Im Regionalverkehr gehören unklimatisierte Züge nach wie vor zum Alltag: Von den insgesamt 1200 Wagen haben nur 600 eine Klimaanlage. «Da haben wir Nachholbedarf», sagt Kormann. Er rechnet damit, dass mittelfristig auch auf den Kurzstrecken nur noch klimatisierte Züge fahren werden. Allerdings ist die SBB von der Finanzkraft der Kantone, die die Angebote im Regionalverkehr bestellen, abhängig: Für klimatisierte Züge müssen sie mehr bezahlen.

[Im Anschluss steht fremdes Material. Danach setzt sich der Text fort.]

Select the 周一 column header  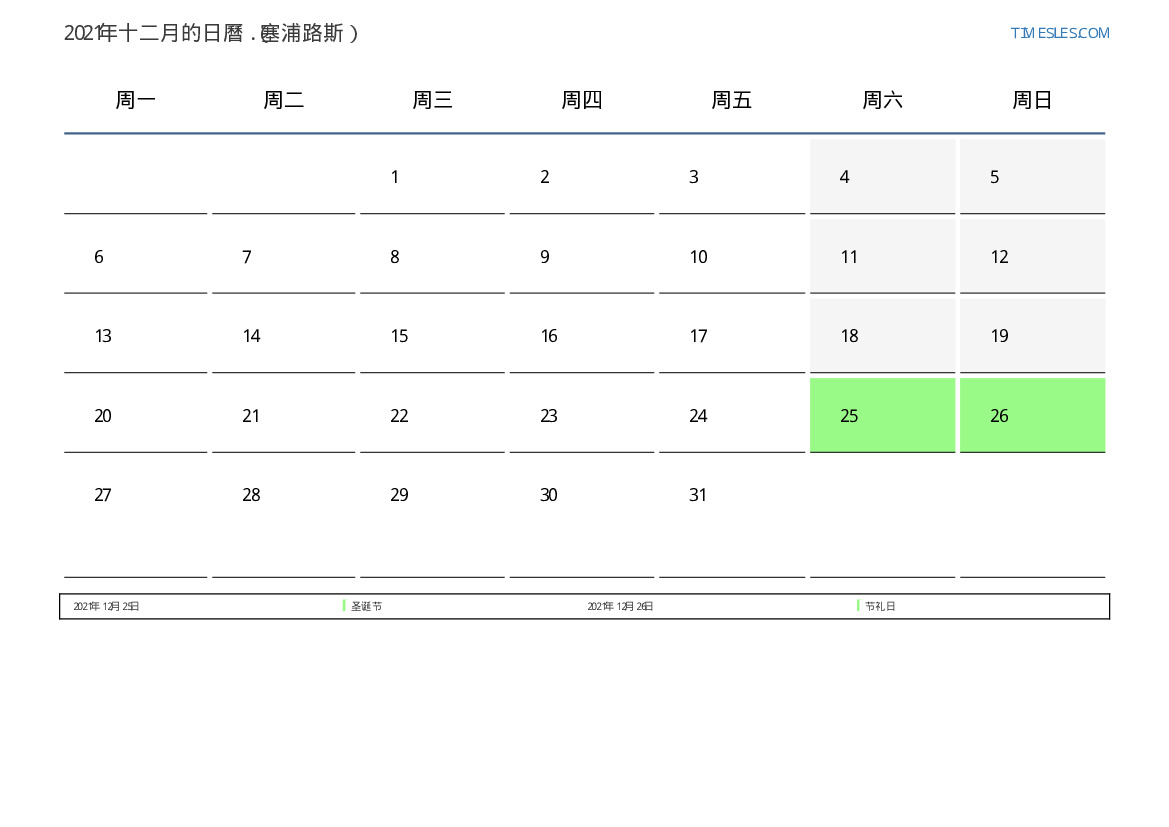[135, 100]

Ob alle Passagiere mit den klimatisierten Zügen zufrieden sein werden, bleibt zudem offen. Da die S-Bahnen und Regionalzüge mehr Türen als Fernzüge haben und öfters halten, ist es schwierig, die Klimatisierung aufrechtzuerhalten. Und auch bei den Fernzügen bleibt die Klimatisierung eine Knacknuss: «Das Temperaturempfinden der Kunden ist unterschiedlich: Wenns für den einen stimmt, zieht sich ein anderer bereits seine Jacke über.» Zum Glück herrscht in der Schweiz – ausser an ein paar Tagen im Jahr – ein moderates Klima.

Kommentar schreiben

Kommentare: 1
  • #1

    Martin (Sonntag, 16 August 2009 23:27)

    Hallo,

    Zugfahren dass ist für mich die Erinnerung an den Duft gschnittener Heuwiesen der sich im Vorbeifahren in den Waggons ausbreitet und an den Fahrtwind, der am Ende der Schulreise kühlend übers Gesicht streift. Leider lässt sich dies in den klimatisierten Waggons deren Fenster nicht geöffnet werden können heute nicht mehr erleben.
    Es erstaunt mich zu lesen, dass eine Hälfte der Waggons ohne Klimaanlage unterwegs sind, irgendwie scheine ich immer Waggons aus der falschen Hälfte zu erwischen.
    Vor einigen Jahren habe ich die Konsequenz aus dieser "Modernisierung" gezogen und mir ein Auto zugelegt. Früher begeisterter Bahnfahrer (lange Jahre mit GA) benutze ich den Zug heute nur noch ausnahmsweise, wenn ich damit eine massive Zeitersparniss erziele.

    Eigentlich schade, vor allem wenn ich hier lese, dass der Einbau von Klimaanlagen ein Kostenfaktor ist. Aus dem persönlichen Umfeld weiss ich, dass ich nicht der einzige bin, der im Sommer ein geöffnetes Fenster einer Klimaanlage vorzieht. Liessen sich nicht Kosten sparen und die Kundenzufriedenheit erhöhen, wenn jede Zugkomposition einige nichtklimatisierte Waggons mit Fenstern zum öffnen mitführen würde?